→ Work to be completed: In the entries that follow, how many lines contain the word "agent"? Answer with the number only.

→ Records to process:
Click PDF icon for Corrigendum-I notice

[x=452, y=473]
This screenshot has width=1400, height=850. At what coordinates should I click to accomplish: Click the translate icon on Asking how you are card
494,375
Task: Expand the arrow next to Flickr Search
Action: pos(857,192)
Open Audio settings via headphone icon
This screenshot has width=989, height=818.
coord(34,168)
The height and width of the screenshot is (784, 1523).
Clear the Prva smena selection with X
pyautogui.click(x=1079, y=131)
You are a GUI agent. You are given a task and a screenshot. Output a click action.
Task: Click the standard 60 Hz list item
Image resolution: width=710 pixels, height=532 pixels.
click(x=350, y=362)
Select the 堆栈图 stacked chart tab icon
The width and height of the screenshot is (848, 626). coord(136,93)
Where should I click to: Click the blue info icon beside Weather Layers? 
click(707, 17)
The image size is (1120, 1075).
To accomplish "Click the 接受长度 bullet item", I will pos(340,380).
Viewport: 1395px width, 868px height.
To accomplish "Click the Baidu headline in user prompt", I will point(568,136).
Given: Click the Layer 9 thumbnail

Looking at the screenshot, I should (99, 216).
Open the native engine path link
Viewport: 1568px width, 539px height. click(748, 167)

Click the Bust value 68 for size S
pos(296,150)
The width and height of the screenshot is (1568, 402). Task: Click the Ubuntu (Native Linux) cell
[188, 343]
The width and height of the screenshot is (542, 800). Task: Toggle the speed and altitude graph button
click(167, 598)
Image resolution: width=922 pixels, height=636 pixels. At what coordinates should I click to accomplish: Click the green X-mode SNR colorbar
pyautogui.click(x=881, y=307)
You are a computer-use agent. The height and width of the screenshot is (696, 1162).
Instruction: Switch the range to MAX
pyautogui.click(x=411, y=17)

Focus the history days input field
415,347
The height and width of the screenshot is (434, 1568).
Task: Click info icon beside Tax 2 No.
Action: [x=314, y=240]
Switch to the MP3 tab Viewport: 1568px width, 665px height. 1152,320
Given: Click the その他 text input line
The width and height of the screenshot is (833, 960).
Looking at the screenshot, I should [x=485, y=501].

→ Answer section: 2